- Bhandu Location in Gujarat, India Bhandu Bhandu (India)
- Coordinates: 23°42′N 72°22′E﻿ / ﻿23.700°N 72.367°E
- Country: India
- State: Gujarat
- District: Patan (1997-2010) Mehsana(2011 present)

Languages
- • Official: Gujarati, Hindi
- Time zone: UTC+5:30 (IST)
- Vehicle registration: GJ-2
- Nearest city: Mehsana

= Bhandu =

Bhandu is a village in Visnagar Taluka of Mahesana district in Gujarat, India. It is located about 10 km from Mehsana and 17 km from Visnagar

==Places of importance==
The villages of idols of Saptamatrikas.

There are four major Hindu temples: Brahmani Mata, Varahi Mata, Devi Mata, Rushi Timba and Dudheshwar Mahadev temple.

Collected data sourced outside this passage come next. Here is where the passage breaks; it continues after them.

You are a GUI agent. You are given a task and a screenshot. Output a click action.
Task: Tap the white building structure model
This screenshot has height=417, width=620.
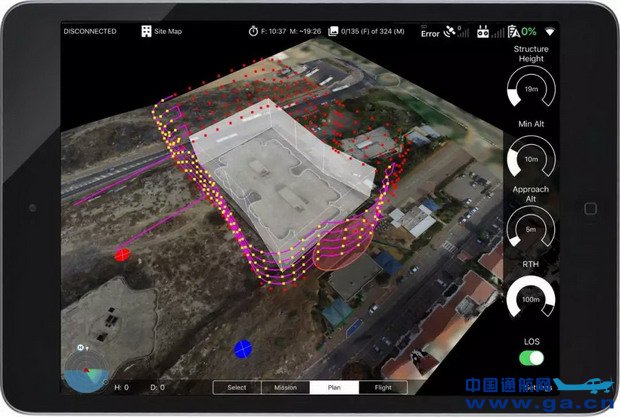[290, 170]
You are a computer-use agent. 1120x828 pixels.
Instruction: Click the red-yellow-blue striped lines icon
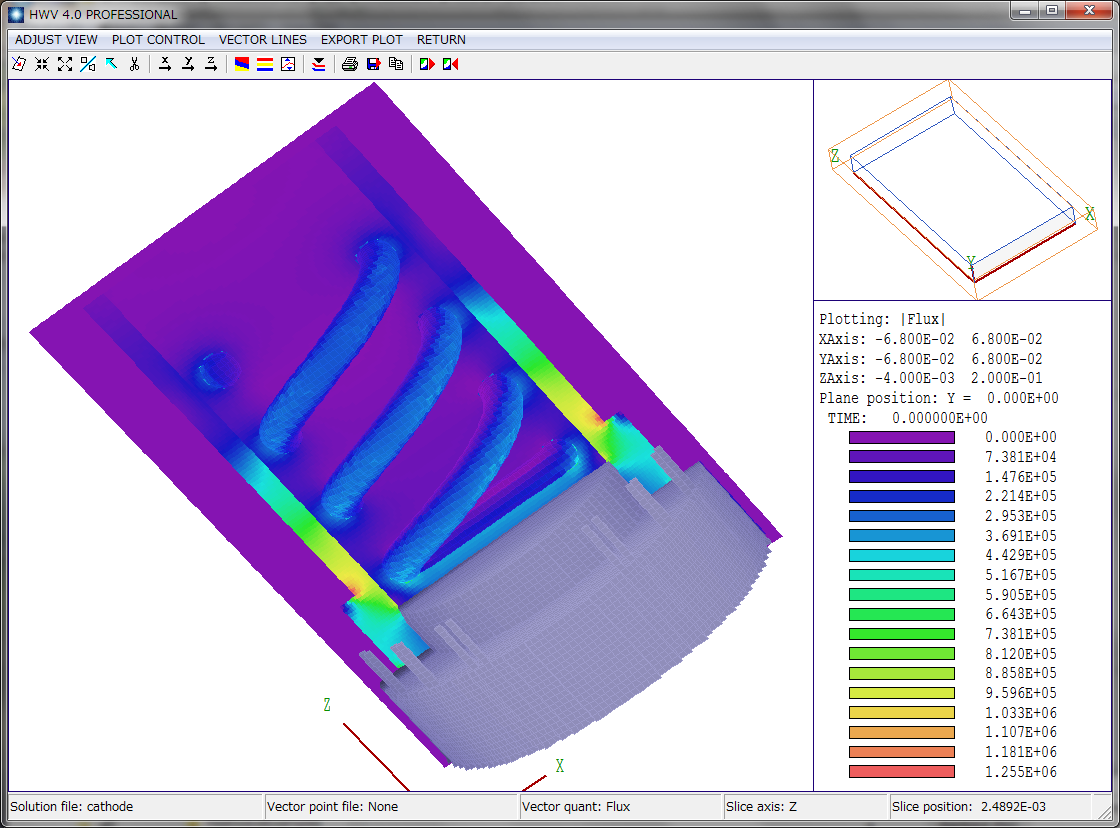(x=265, y=64)
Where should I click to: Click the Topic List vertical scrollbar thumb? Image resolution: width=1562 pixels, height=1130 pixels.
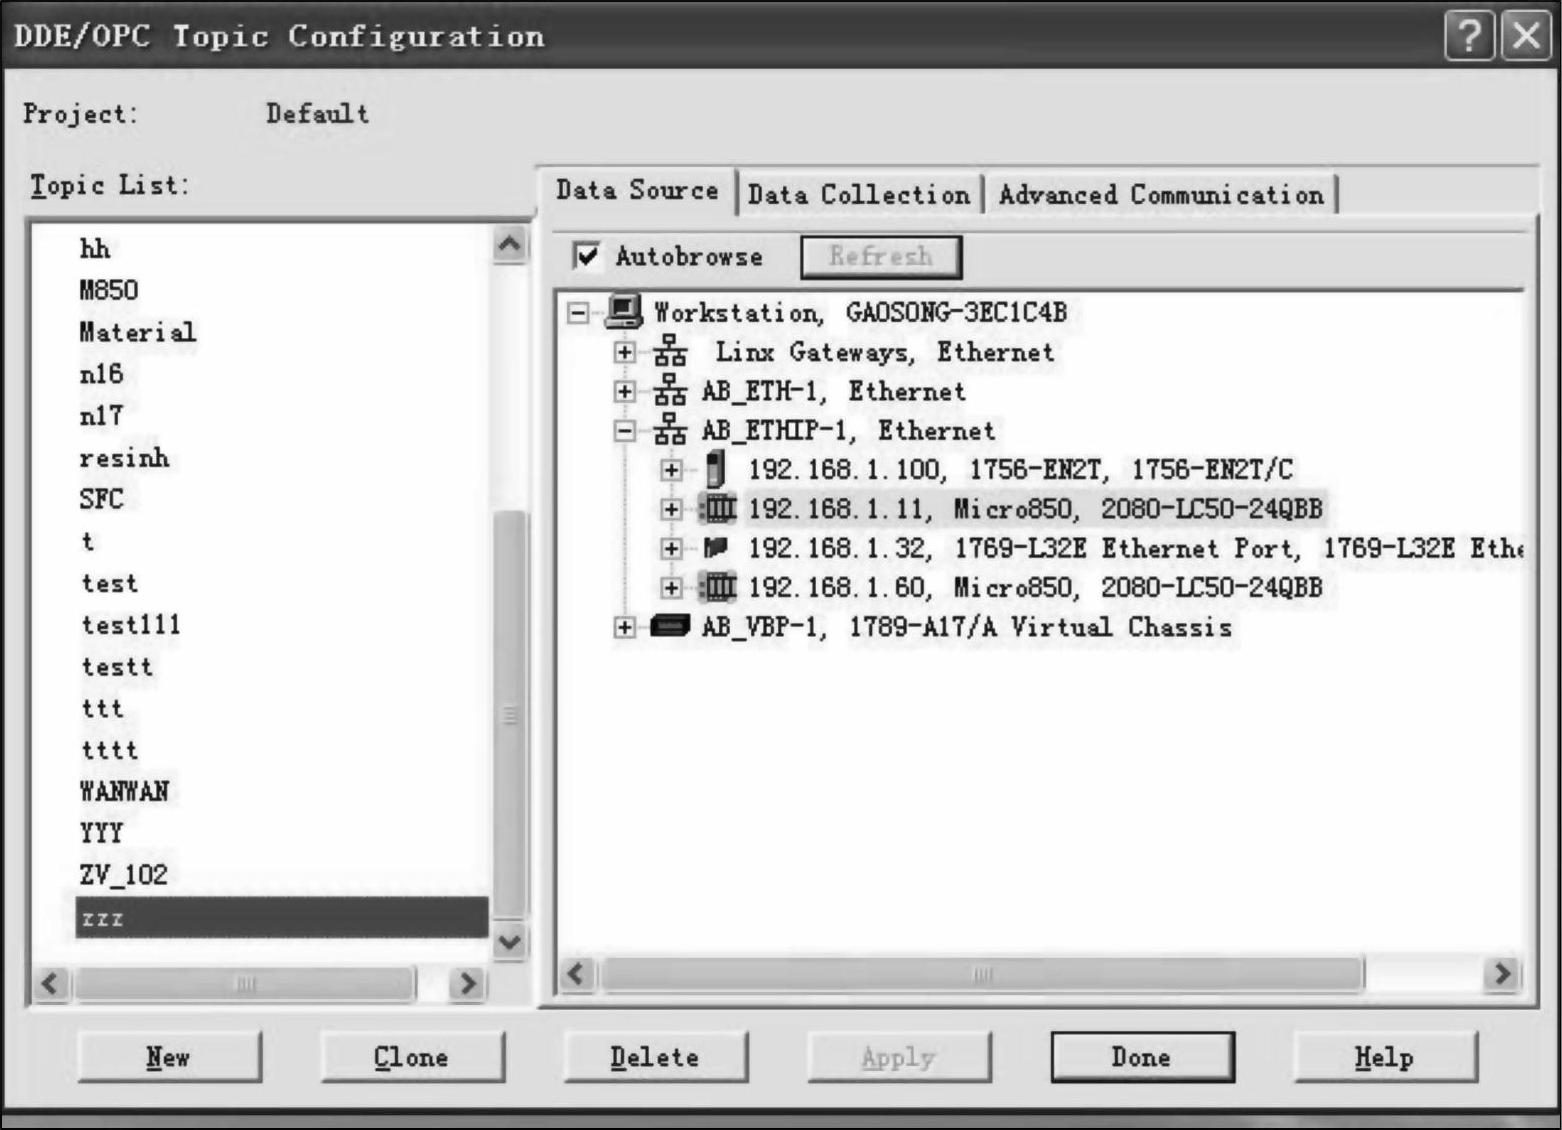510,715
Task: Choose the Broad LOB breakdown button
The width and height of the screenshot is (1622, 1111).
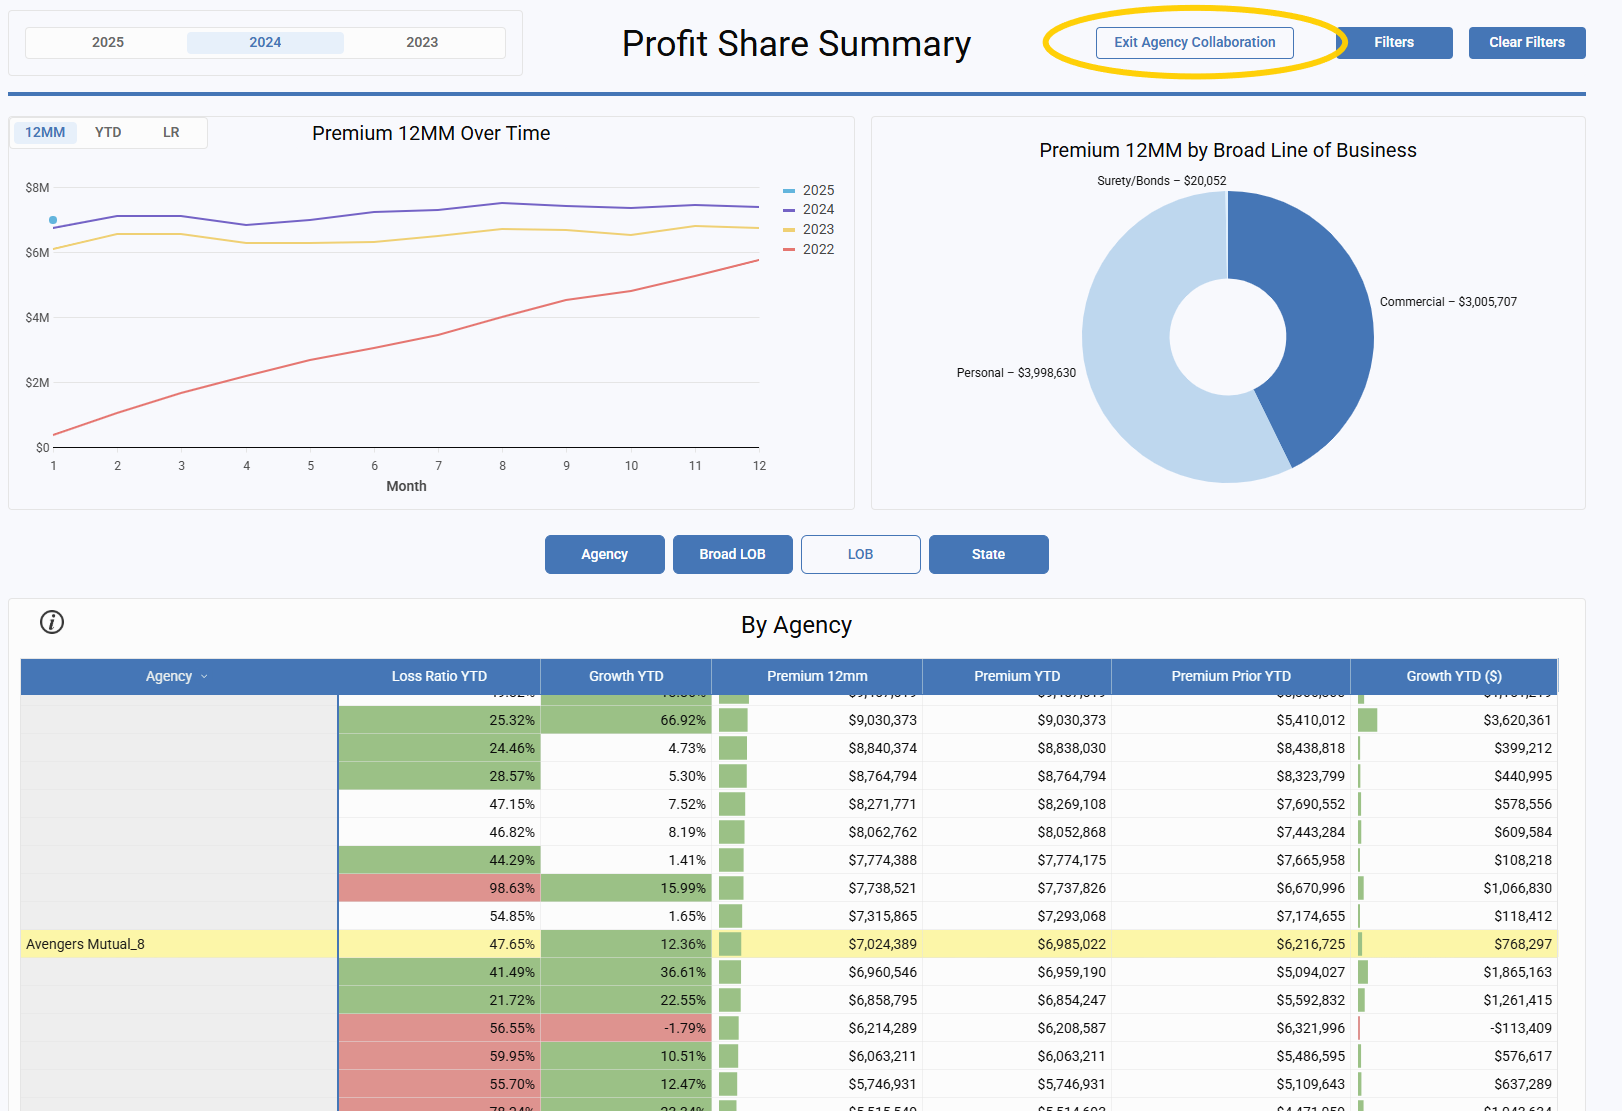Action: pos(732,554)
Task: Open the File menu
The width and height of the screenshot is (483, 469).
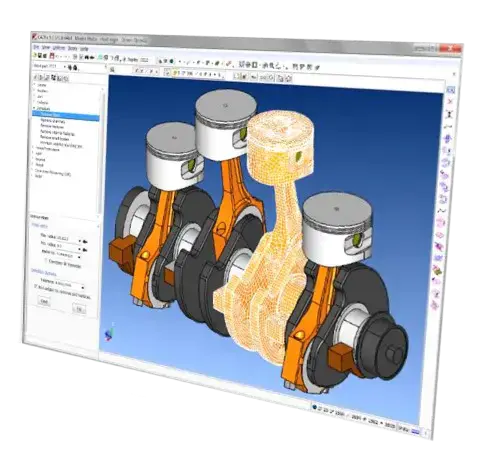Action: pos(36,47)
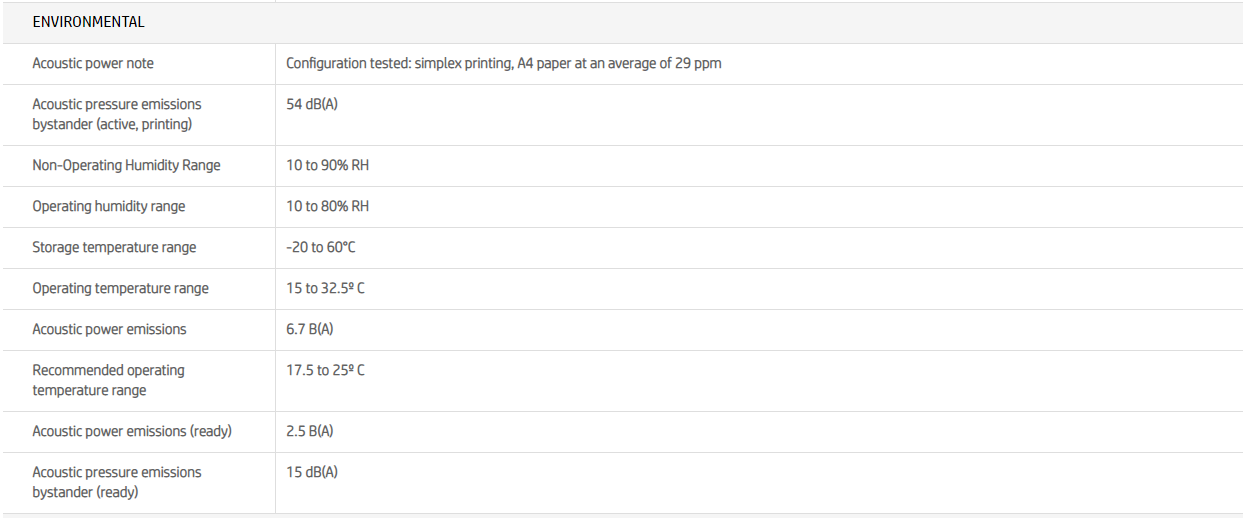1247x518 pixels.
Task: Select the 10 to 80% RH value
Action: coord(327,206)
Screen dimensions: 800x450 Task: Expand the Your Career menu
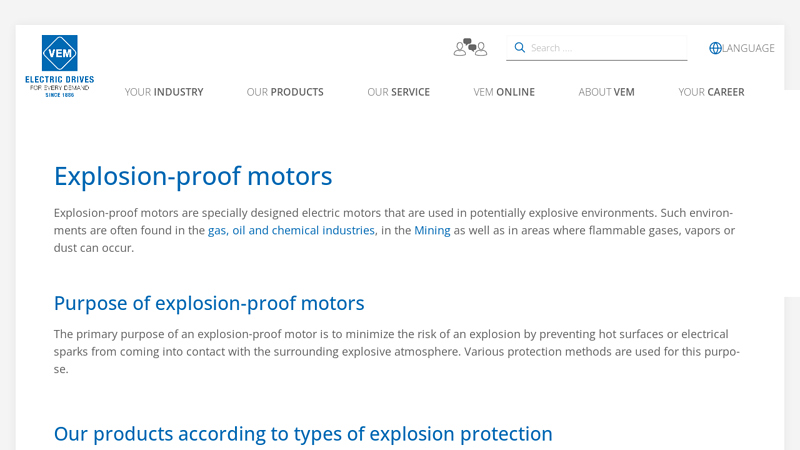(711, 92)
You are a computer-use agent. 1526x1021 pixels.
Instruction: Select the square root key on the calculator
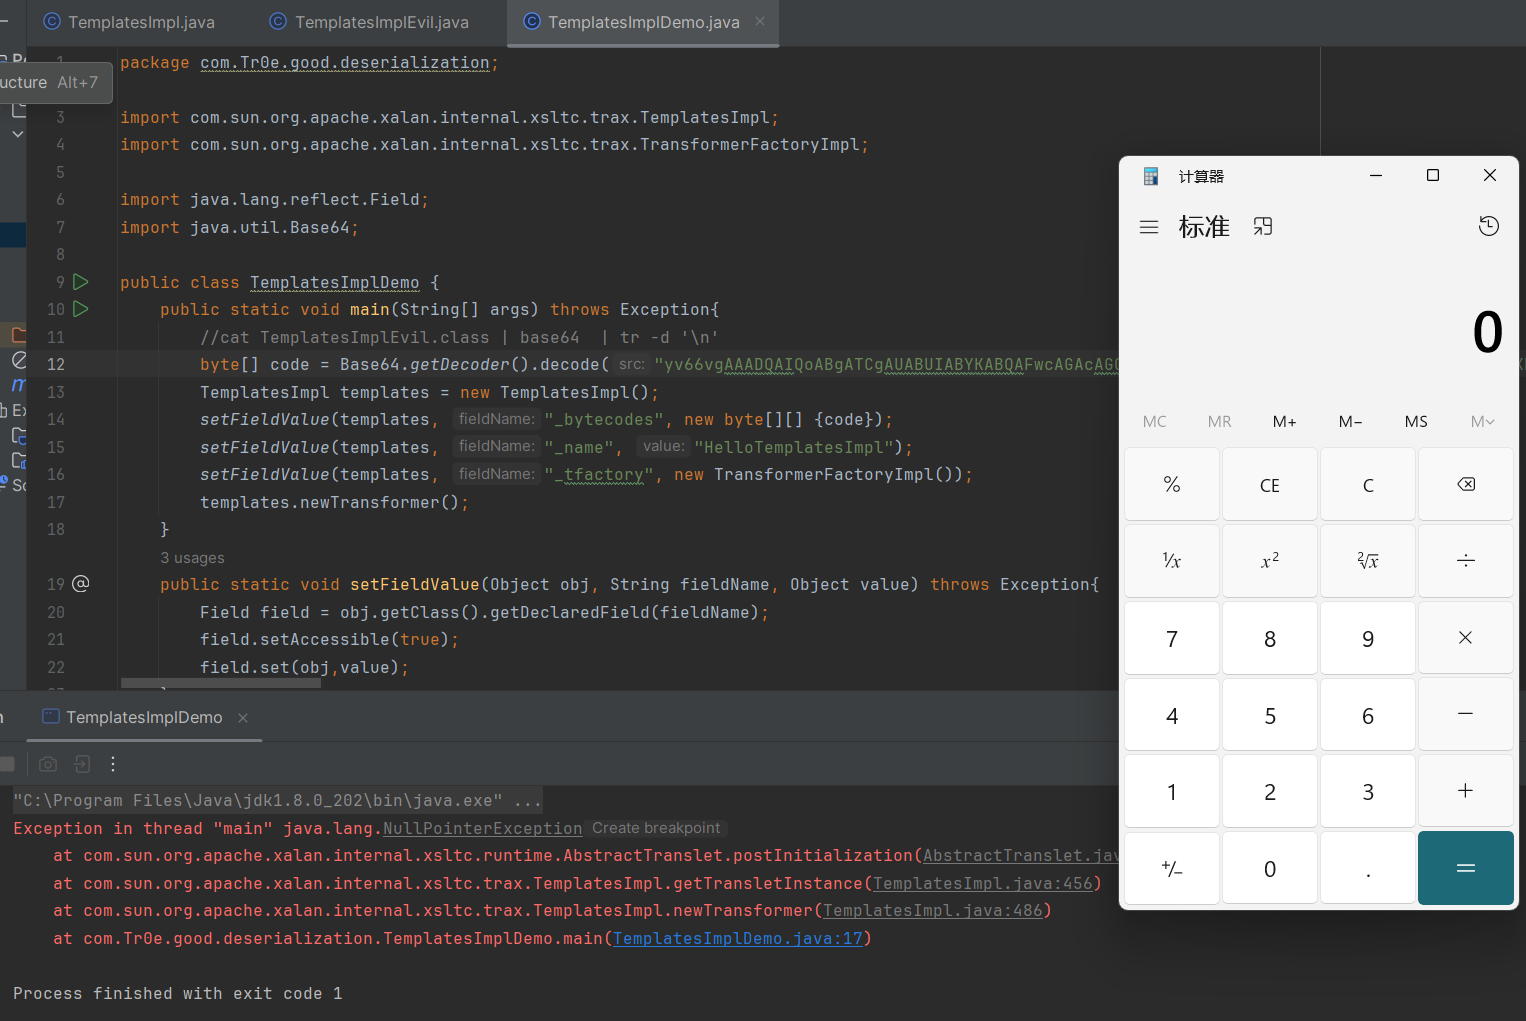[x=1367, y=560]
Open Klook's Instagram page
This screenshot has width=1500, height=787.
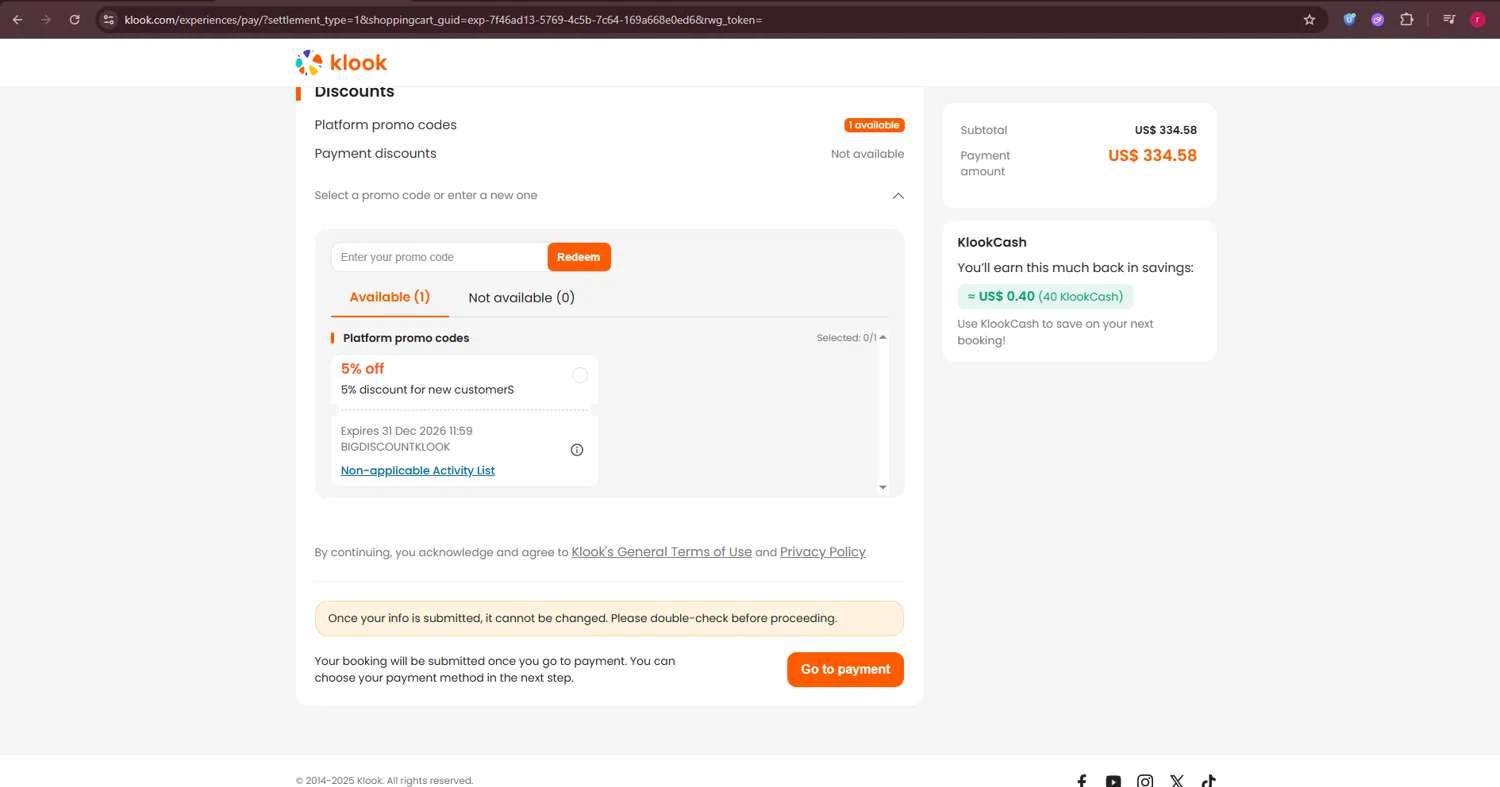(x=1145, y=781)
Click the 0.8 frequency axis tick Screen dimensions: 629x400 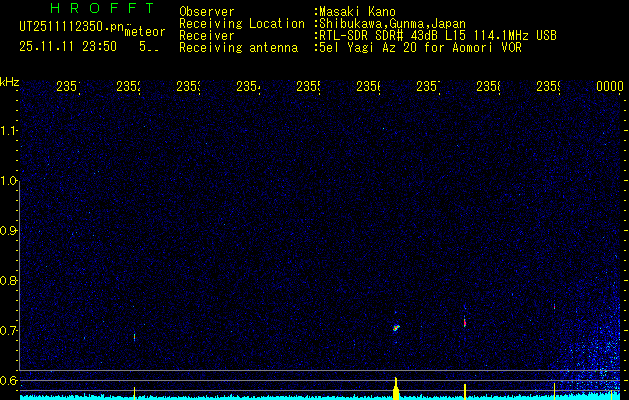point(9,281)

The village observes the annual festival on Dharo Atham/Bhadarava Sud Atham (the eighth day of Bhadarava month of the Hindu calendar).

Settled by Barot (Brahmbhatt) community, the village was formerly known as Bhatawada which became abhapras and became Bhandu where Ambaji Mataji's temple and Angashi Mataji's temple are located and also Kuladevi Shri Nagneshwari of Barot (Brahmbhatt) community

== Geography ==
Several ponds and a large lake spread in 40 acres (84 Bighas) which is connected with Sujalam Suflam canal network, part of Narmada canal network.

== Amenities ==
The village has primary as well as secondary schools, colleges, banks, a post office and a hospital. The schools include T. K. Vidyalaya and Shree Adarsh Kanya Vidyalaya. The colleges include L. C. Institute of Technology as well as nursing, physiotherapy and homeopathy colleges. There are PTC and BEd colleges as well.

== Transport ==
Bhandu is connected by Ahmedabad-Palanpur State Highway and a railway station on Jaipur–Ahmedabad line.